By Daniella Thompson
Friday October 13, 2006

In Ayn Rand’s The Fountainhead, the only architect worth his salt is the individualist who tosses all historic precedents onto the trash heap. Published in 1943, the novel was a battle cry for the revolution of modernism, which was expected to take hold from then to eternity. 

In retrospect, modernism, like all fashions and movements, enjoyed its time in the limelight, to be replaced by newer trends. In the process, it was revealed that even modern structures are not created in a vacuum. 

Inspiration can proceed from natural or built environments, from the old or the new, from the familiar or the foreign. The following 20th-century structures demonstrate the diversity of precedents that influenced their design. 

Chapel of the Cross, Pacific Lutheran Theological Seminary, Berkeley (1965) 

Situated above Grizzly Peak Blvd. at 2770 Marin Avenue, the secluded nine-acre PLTS campus combines the lands of the former Dobbins and Nash estates, anchored by two Spanish Colonial Revival mansions built in 1923 and 1931, respectively.

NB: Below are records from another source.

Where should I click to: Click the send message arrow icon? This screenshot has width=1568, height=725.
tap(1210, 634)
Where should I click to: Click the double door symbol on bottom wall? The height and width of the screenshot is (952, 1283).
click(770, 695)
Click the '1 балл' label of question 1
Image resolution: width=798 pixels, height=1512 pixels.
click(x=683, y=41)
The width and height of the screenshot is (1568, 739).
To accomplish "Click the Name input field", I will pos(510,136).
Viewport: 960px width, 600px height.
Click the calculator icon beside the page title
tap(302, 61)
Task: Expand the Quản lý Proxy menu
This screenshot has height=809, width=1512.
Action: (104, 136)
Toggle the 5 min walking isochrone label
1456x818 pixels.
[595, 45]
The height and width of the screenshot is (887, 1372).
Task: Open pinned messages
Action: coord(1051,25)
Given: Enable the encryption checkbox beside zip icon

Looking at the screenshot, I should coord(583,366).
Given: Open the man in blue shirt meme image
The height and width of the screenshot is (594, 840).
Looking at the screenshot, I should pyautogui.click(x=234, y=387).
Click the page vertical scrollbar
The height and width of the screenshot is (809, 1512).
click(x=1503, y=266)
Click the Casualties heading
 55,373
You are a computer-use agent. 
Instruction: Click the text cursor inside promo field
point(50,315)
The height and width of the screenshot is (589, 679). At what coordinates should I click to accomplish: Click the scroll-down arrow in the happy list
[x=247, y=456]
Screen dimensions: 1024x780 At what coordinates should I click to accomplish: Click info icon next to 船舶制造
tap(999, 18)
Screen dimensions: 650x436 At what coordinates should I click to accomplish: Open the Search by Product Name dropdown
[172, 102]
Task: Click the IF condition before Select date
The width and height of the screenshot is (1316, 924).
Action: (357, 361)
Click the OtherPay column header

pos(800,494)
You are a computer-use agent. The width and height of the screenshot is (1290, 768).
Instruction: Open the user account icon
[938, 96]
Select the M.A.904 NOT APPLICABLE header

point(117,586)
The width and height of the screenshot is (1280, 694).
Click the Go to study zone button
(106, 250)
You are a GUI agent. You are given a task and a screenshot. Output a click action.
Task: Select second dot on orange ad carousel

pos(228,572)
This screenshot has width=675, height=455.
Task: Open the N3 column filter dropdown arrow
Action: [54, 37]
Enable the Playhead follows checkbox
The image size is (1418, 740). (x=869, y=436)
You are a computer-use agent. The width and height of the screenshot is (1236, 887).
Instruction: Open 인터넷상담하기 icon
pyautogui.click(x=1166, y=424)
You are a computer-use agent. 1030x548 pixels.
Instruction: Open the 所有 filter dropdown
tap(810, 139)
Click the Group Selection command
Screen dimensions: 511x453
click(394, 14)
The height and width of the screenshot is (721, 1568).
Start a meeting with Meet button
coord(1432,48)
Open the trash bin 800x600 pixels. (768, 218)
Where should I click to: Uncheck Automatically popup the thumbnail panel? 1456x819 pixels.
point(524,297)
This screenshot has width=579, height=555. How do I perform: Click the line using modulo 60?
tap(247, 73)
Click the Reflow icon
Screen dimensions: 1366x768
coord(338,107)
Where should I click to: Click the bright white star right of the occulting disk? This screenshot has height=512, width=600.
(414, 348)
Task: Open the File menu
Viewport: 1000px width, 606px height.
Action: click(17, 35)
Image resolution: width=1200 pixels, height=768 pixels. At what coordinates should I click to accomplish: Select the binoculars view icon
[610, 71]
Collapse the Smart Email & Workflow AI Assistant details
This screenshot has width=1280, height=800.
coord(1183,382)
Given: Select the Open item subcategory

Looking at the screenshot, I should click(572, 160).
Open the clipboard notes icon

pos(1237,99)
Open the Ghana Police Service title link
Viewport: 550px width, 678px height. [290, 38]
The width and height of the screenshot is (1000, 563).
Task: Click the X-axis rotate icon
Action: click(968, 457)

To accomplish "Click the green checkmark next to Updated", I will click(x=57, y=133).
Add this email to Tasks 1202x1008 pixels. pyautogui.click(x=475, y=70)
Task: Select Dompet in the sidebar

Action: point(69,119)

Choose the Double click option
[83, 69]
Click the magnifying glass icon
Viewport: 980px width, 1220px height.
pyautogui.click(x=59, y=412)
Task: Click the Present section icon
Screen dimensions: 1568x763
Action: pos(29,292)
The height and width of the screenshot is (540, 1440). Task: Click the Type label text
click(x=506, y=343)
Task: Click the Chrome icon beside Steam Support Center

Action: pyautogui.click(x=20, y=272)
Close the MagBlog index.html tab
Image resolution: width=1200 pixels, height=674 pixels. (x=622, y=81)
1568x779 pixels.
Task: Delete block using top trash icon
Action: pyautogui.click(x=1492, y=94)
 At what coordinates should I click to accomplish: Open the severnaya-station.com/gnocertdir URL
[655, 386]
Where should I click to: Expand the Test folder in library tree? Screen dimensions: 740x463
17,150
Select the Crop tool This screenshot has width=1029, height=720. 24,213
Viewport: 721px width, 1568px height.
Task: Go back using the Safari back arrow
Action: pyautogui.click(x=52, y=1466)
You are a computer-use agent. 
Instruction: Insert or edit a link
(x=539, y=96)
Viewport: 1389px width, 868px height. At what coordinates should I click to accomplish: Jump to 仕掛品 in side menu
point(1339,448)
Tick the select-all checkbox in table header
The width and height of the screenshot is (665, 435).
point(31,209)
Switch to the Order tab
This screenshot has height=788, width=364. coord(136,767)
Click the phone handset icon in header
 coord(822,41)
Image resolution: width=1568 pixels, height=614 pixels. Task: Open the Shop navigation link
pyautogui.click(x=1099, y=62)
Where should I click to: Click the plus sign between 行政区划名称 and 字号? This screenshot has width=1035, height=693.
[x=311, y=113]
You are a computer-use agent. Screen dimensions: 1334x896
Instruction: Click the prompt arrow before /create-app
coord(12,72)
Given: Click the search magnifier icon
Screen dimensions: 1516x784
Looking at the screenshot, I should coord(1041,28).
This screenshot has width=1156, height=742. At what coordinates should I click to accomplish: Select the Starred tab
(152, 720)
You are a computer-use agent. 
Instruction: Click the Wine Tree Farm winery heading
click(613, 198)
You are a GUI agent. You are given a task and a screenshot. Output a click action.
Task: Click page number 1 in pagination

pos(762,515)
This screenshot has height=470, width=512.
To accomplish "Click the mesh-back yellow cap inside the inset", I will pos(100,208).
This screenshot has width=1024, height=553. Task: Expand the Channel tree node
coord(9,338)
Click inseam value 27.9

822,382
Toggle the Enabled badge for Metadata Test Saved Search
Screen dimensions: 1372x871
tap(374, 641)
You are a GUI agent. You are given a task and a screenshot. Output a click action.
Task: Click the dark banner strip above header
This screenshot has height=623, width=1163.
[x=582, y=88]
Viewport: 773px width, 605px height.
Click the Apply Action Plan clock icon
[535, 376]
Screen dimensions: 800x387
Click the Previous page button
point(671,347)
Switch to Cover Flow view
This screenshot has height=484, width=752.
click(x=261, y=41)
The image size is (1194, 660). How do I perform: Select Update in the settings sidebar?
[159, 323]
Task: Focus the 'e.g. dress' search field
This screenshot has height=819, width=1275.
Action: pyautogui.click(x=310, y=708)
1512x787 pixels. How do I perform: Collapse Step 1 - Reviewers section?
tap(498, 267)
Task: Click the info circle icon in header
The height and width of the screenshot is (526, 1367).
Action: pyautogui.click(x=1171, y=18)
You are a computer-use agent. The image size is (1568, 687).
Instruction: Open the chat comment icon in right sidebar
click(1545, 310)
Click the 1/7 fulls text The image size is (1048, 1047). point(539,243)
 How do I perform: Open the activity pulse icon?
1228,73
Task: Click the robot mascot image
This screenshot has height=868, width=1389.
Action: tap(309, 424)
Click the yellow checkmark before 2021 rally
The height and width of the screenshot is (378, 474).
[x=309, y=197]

Overlooking expansive vistas to the east, north, and west, the hilltop site is surrounded by trees. 

Into this context, architect James Leefe inserted a chapel modeled on another hilltop chapel, Le Corbusier’s famed Nôtre Dame du Haut in Ronchamp, built in 1955. 

Only ten years separate the model from the progeny, a testament to the profound shockwaves Corbusier’s chapel—a monument dedicated to nature and signaling a break with cubist modernism—unleashed on architecture worldwide. 

As in Ronchamp, the walls are thick and curved, surmounted by a monumental hollow concrete roof. Illumination is provided via slits below the roof. But here the resemblance ends. The Chapel of the Cross is an urban adaptation that lacks the earth-grown appearance of the original. 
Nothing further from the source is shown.